§ Work required
Return the full text below on SSD power and thermal management, word for word and unchanged.

----- Page

Power Management Features

Real-world client storage workloads leave SSDs idle most of the time, so the active power measurements presented earlier in this review only account for a small part of what determines a drive's suitability for battery-powered use. Especially under light use, the power efficiency of a SSD is determined mostly be how well it can save power when idle.

For many NVMe SSDs, the closely related matter of thermal management can also be important. M.2 SSDs can concentrate a lot of power in a very small space. They may also be used in locations with high ambient temperatures and poor cooling, such as tucked under a GPU on a desktop motherboard, or in a poorly-ventilated notebook.

HP EX950 and ADATA SX8200 Pro
NVMe Power and Thermal Management Features
Controller Silicon Motion SM2262EN
Firmware HP EX950: FWR1106C
ADATA SX8200 Pro: R0906B
NVMe
Version
Feature Status
1.0 Number of operational (active) power states 3
1.1 Number of non-operational (idle) power states 2
Autonomous Power State Transition (APST) Supported
1.2 Warning Temperature 75 °C
Critical Temperature 80 °C
1.3 Host Controlled Thermal Management Supported
 Non-Operational Power State Permissive Mode Not Supported

The HP EX950 and ADATA SX8200 Pro use different firmware version numbering schemes, but they report identical power and thermal management capabilities. The only change relative to SM2262 drives and the SM2262EN engineering sample we reviewed last year is that the warning temperature threshold has been increased from 70 degrees to 75 degrees. The critical temperature threshold is still 80 degrees. The power state table hasn't changed at all, and still advertises very quick transitions in and out of both sleep states.

----------
----- Information provided

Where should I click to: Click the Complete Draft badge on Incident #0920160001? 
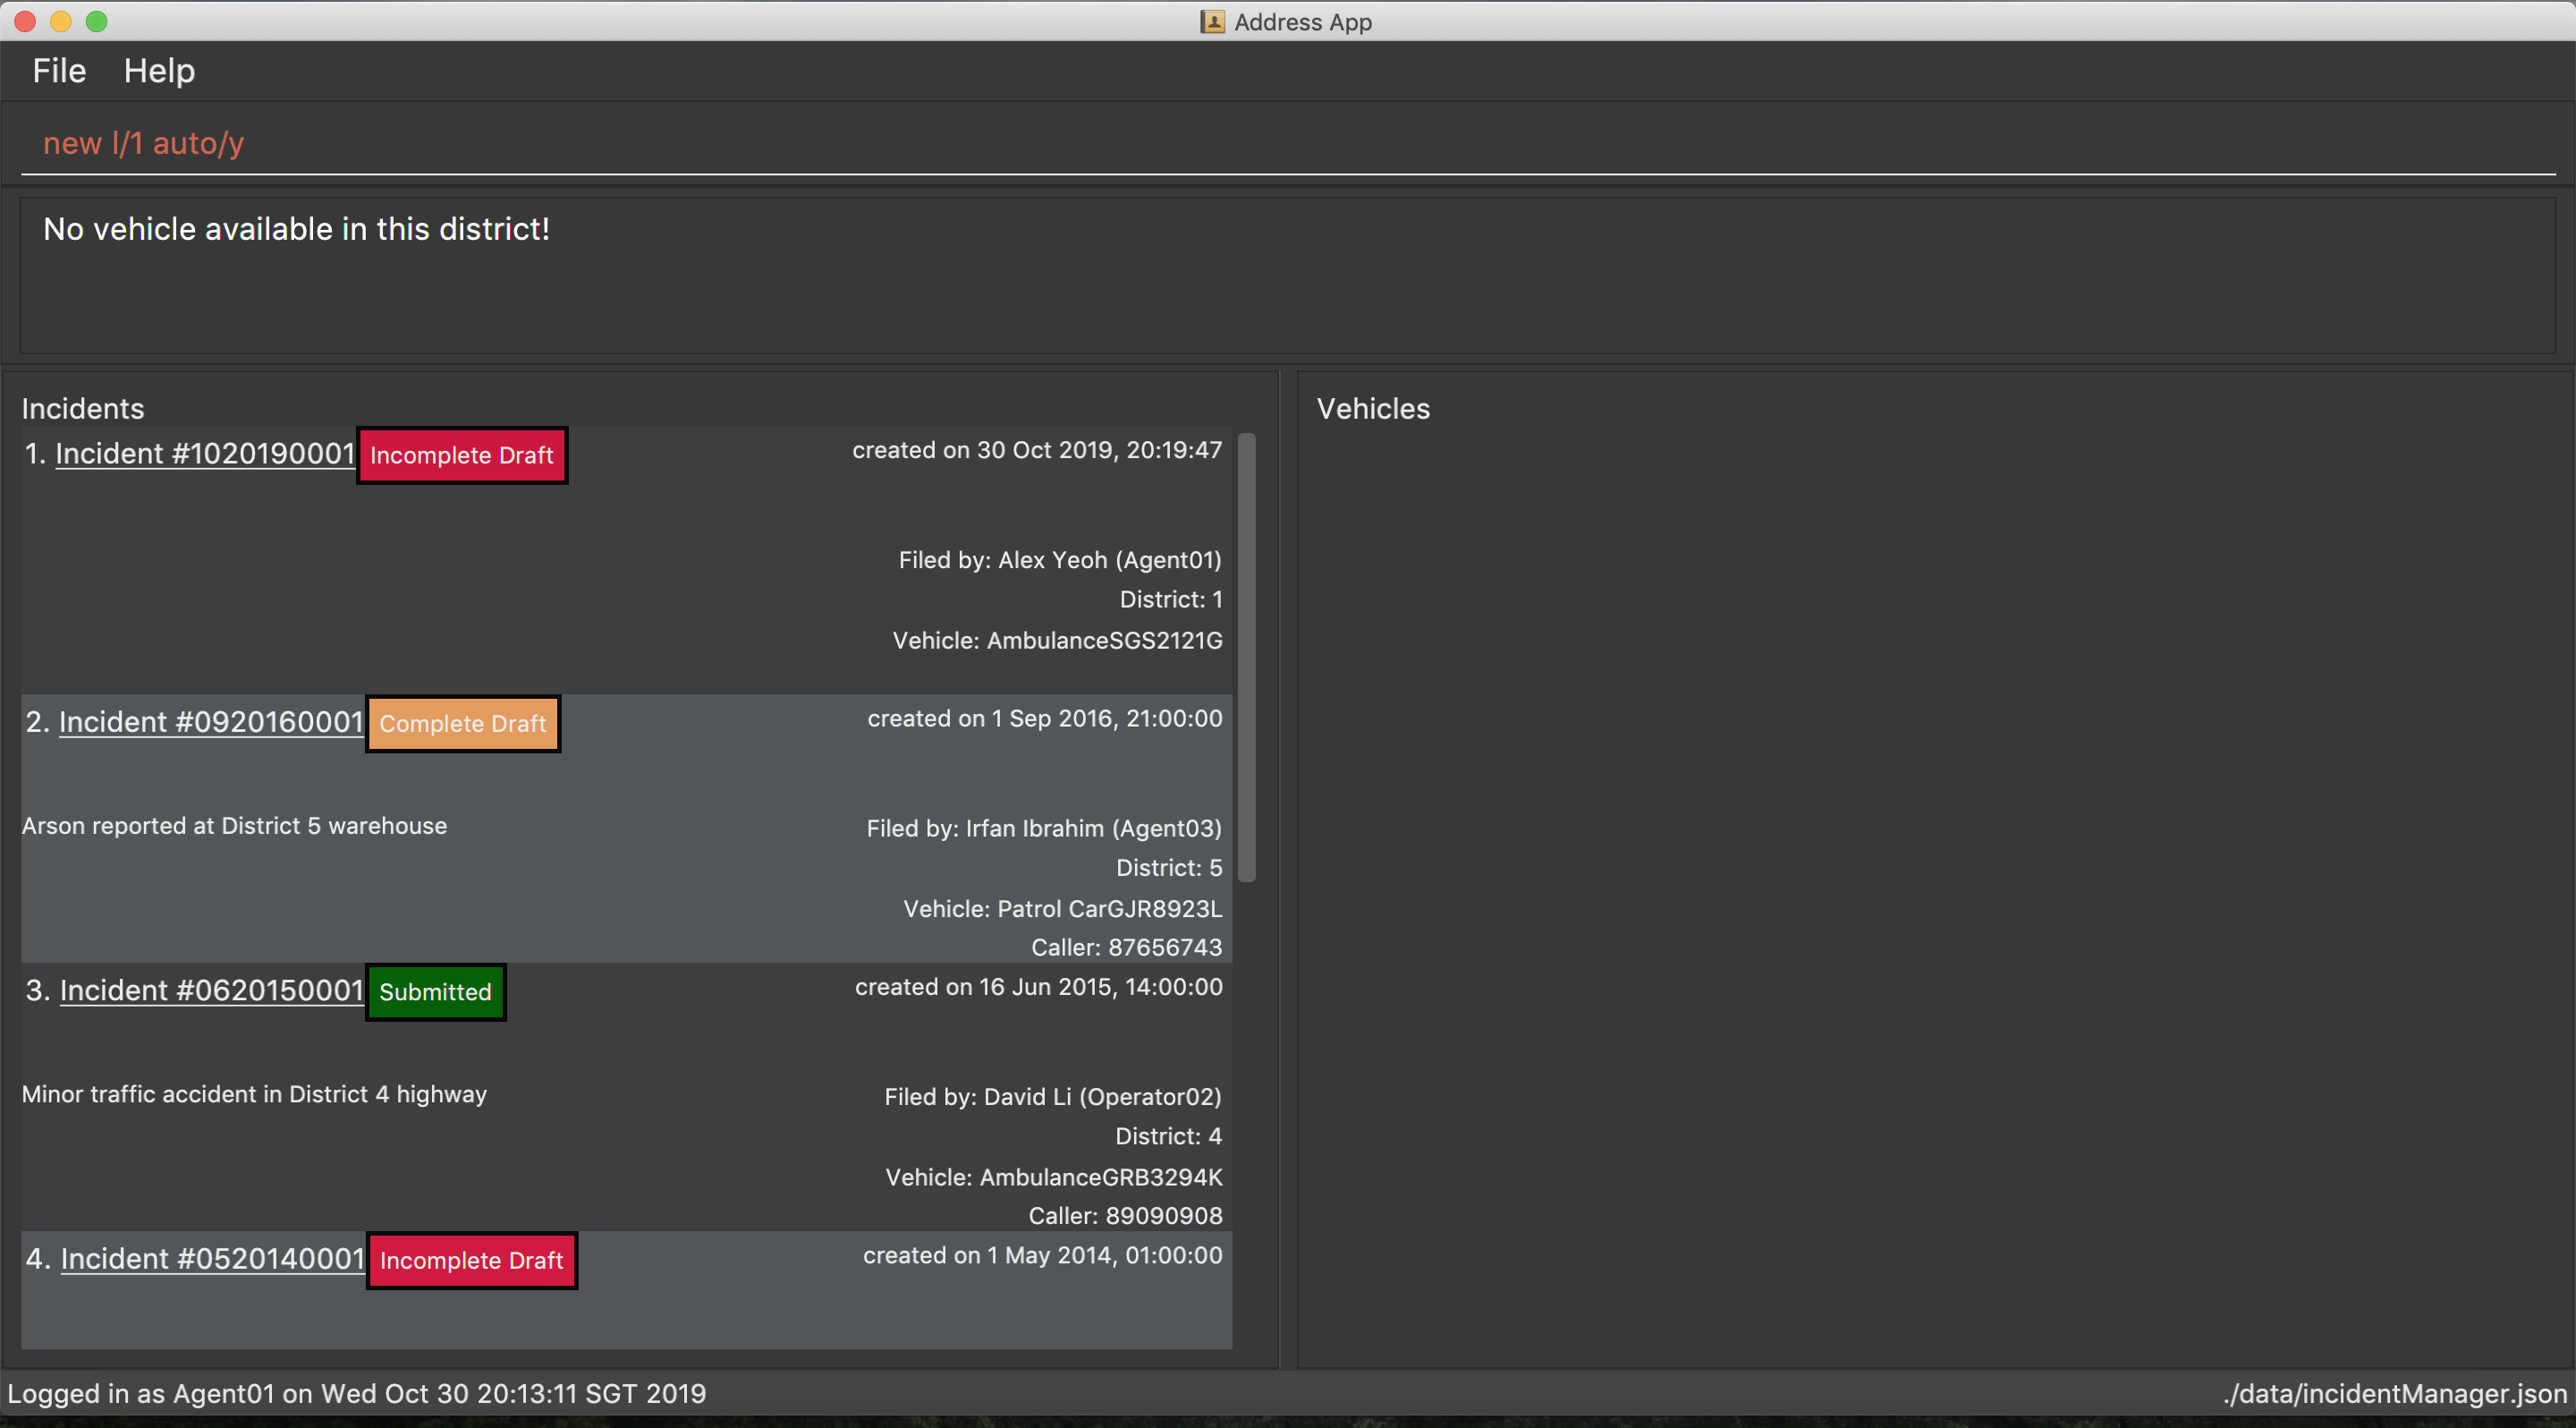[461, 723]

----------

§ Finished answer
Power Management Features

Real-world client storage workloads leave SSDs idle most of the time, so the active power measurements presented earlier in this review only account for a small part of what determines a drive's suitability for battery-powered use. Especially under light use, the power efficiency of a SSD is determined mostly be how well it can save power when idle.

For many NVMe SSDs, the closely related matter of thermal management can also be important. M.2 SSDs can concentrate a lot of power in a very small space. They may also be used in locations with high ambient temperatures and poor cooling, such as tucked under a GPU on a desktop motherboard, or in a poorly-ventilated notebook.

HP EX950 and ADATA SX8200 Pro
NVMe Power and Thermal Management Features
Controller Silicon Motion SM2262EN
Firmware HP EX950: FWR1106C
ADATA SX8200 Pro: R0906B
NVMe
Version
Feature Status
1.0 Number of operational (active) power states 3
1.1 Number of non-operational (idle) power states 2
Autonomous Power State Transition (APST) Supported
1.2 Warning Temperature 75 °C
Critical Temperature 80 °C
1.3 Host Controlled Thermal Management Supported
 Non-Operational Power State Permissive Mode Not Supported

The HP EX950 and ADATA SX8200 Pro use different firmware version numbering schemes, but they report identical power and thermal management capabilities. The only change relative to SM2262 drives and the SM2262EN engineering sample we reviewed last year is that the warning temperature threshold has been increased from 70 degrees to 75 degrees. The critical temperature threshold is still 80 degrees. The power state table hasn't changed at all, and still advertises very quick transitions in and out of both sleep states.